I have the following data frame:
product_id | year | sales | freq |
---|---|---|---|
1 | 2023 | 100 | 2 |
1 | 2022 | 200 | 3 |
2 | 2023 | 10 | 2 |
3 | 2022 | 600 | 3 |
I want to add another column that calculates and adds mean values to the data frame based on the following formula.
if df["freq"] = x: df["mean_sales"] = the mean of 'x' rows below and 'x' rows above the current row where the product id is the same.
I want to sort the table first by product ID and year.

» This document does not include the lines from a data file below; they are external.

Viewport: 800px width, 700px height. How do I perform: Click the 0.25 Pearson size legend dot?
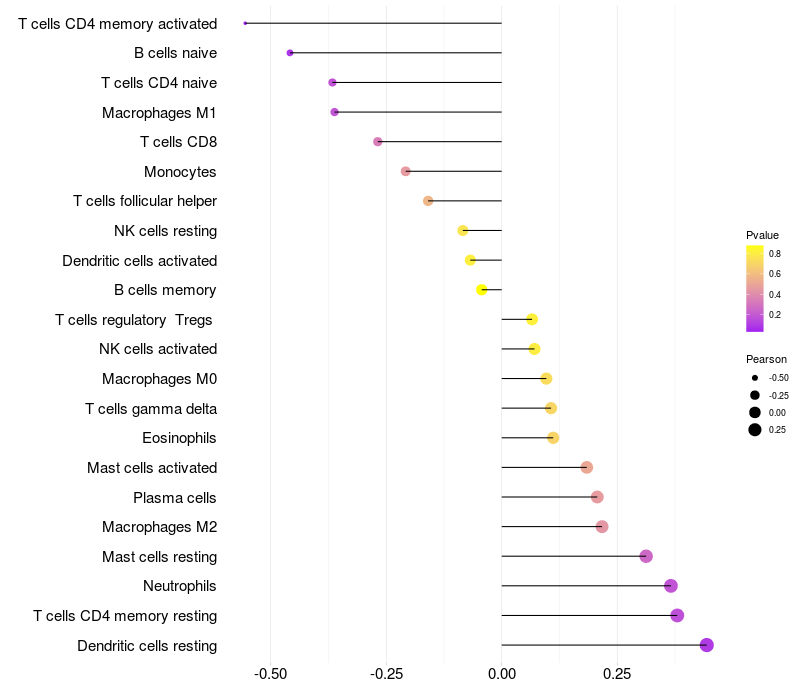[x=755, y=430]
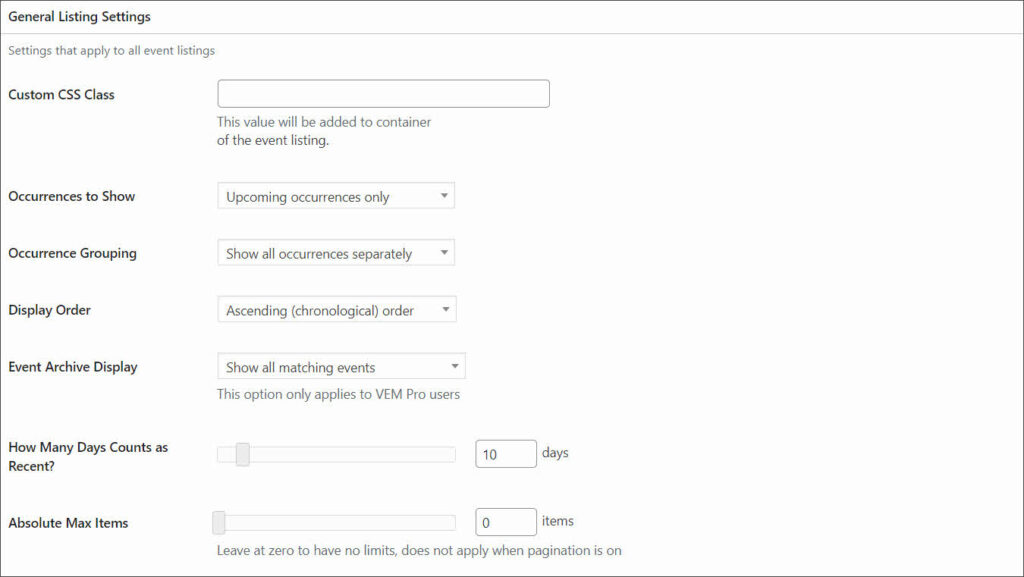1024x577 pixels.
Task: Click the items number field showing 0
Action: click(506, 522)
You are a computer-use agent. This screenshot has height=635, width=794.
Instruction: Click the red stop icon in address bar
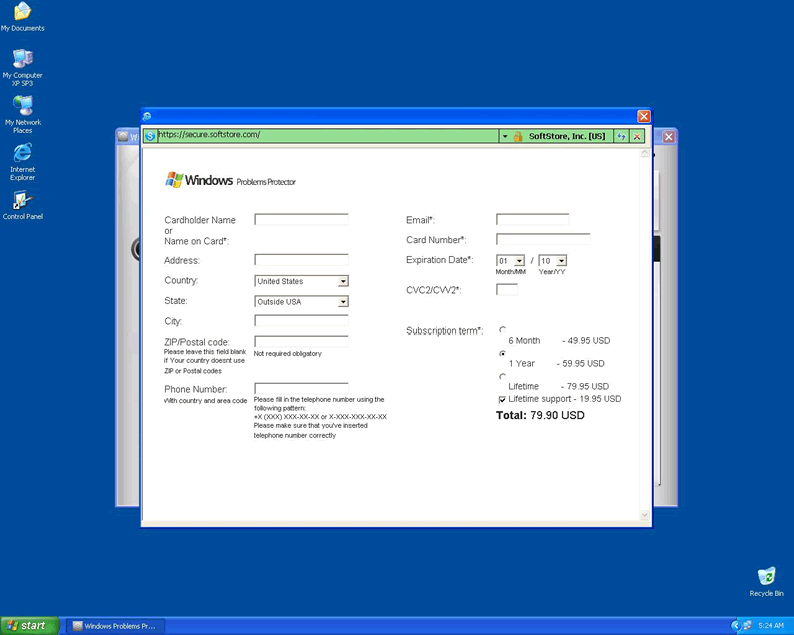coord(636,136)
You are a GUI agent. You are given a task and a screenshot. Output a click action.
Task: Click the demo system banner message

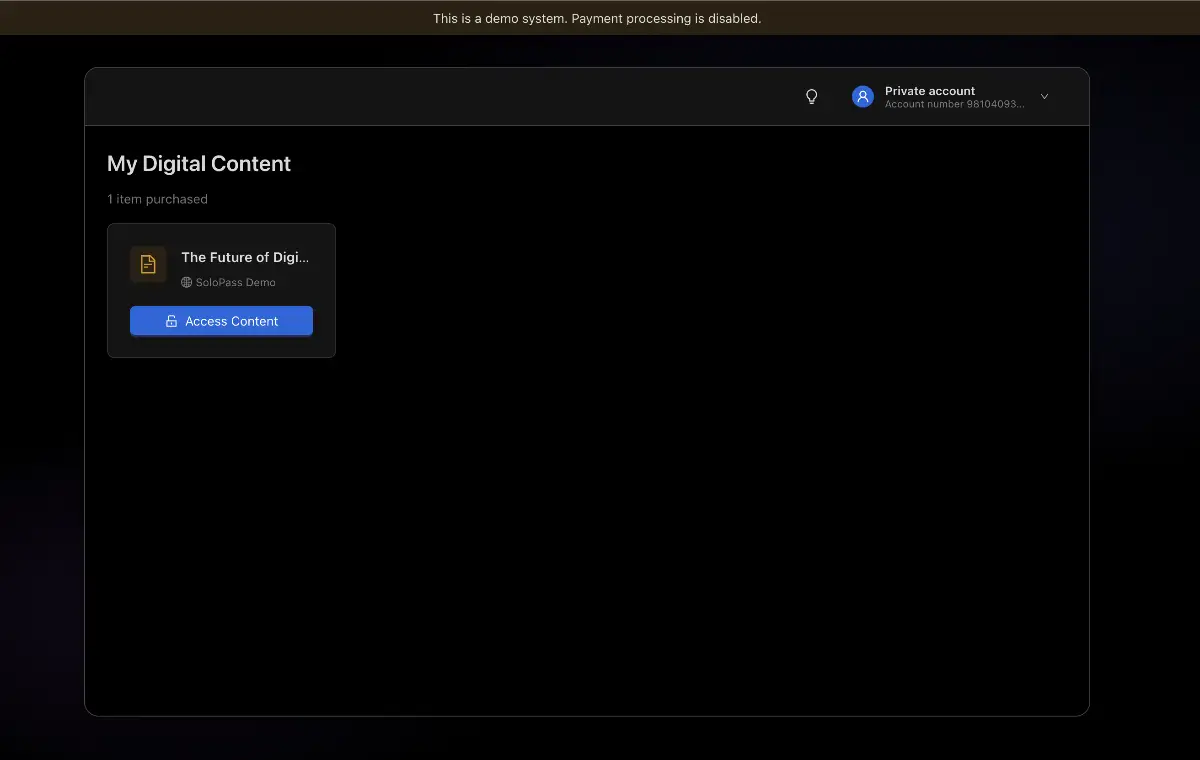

Then group it by product ID and then calculate the mean based on the formula above.
Here is my pseudocode that is currently not working as expected:
import pandas as pd
data = {
"product_id": [1, 1, 2, 3],
"year": [2023, 2022, 2023, 2022],
"sales": [100, 200, 10, 600],
"freq": [2, 3, 2, 3],
}
df = pd.DataFrame(data)
unique_frequencies = df["freq"].unique().tolist()
for frequency in unique_frequencies:
df_tmp = df[[df["freq"] == frequency]].sort_values(by=["product_id","year"], ascending=True).groupby("product_id")

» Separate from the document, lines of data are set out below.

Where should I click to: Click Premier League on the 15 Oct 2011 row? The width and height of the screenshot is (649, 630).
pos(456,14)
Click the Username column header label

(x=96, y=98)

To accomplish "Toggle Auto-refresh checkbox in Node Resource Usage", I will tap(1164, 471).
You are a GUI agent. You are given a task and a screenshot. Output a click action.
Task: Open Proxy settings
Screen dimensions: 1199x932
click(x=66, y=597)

df_tmp["mean_sales"] = df_tmp["sales"].rolling(window_size=frequency, closed="left").mean()
df_results = pd.concat([df_results, df_tmp])
I get the following error while trying this operation: TypeError: 'DataFrameGroupBy' object does not support item assignment.
I would really appreciate if someone can help me solve this. Alternate methods are also welcome.